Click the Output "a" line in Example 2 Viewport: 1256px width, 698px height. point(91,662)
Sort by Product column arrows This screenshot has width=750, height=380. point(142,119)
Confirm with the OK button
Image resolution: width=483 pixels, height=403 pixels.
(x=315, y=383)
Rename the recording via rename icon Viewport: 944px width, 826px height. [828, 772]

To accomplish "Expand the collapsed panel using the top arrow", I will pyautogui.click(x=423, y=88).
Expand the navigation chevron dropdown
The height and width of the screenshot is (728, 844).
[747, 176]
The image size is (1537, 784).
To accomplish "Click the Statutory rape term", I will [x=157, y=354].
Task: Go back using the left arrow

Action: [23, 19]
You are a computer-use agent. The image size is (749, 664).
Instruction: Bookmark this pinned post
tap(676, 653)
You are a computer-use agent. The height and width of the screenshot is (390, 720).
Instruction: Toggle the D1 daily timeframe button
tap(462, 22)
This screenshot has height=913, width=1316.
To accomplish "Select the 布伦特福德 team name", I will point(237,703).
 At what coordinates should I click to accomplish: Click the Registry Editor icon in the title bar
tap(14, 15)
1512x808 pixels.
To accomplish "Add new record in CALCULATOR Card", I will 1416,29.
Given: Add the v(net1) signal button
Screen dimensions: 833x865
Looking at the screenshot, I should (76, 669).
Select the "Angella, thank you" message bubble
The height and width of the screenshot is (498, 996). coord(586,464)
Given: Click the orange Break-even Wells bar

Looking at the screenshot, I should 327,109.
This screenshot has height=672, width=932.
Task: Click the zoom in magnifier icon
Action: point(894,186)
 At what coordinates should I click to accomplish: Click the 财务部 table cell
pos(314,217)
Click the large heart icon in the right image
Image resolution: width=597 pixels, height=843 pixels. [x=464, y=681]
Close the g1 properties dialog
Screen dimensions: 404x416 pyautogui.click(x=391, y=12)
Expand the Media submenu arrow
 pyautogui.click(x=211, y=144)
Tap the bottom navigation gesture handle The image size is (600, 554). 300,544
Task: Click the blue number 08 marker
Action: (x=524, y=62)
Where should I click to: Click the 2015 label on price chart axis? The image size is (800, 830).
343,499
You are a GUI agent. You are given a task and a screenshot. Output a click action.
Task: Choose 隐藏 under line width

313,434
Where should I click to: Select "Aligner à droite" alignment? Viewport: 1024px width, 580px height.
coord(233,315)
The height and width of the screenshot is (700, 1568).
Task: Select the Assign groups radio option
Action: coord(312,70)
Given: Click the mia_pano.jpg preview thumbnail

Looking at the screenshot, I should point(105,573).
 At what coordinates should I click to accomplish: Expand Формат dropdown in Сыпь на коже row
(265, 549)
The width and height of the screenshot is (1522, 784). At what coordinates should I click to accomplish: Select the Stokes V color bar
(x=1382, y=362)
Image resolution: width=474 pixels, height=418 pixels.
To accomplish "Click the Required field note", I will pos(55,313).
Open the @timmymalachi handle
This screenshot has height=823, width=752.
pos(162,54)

WORK INSTRUCTION:
Wherever the word "agent" appears in the records above, copy that line.

COMPLETED TASK:
You are a computer-use agent. The image size is (749, 664).
You are a computer-use agent. The height and width of the screenshot is (390, 720).
You are a GUI agent. You are given a task and a screenshot. Output a click action.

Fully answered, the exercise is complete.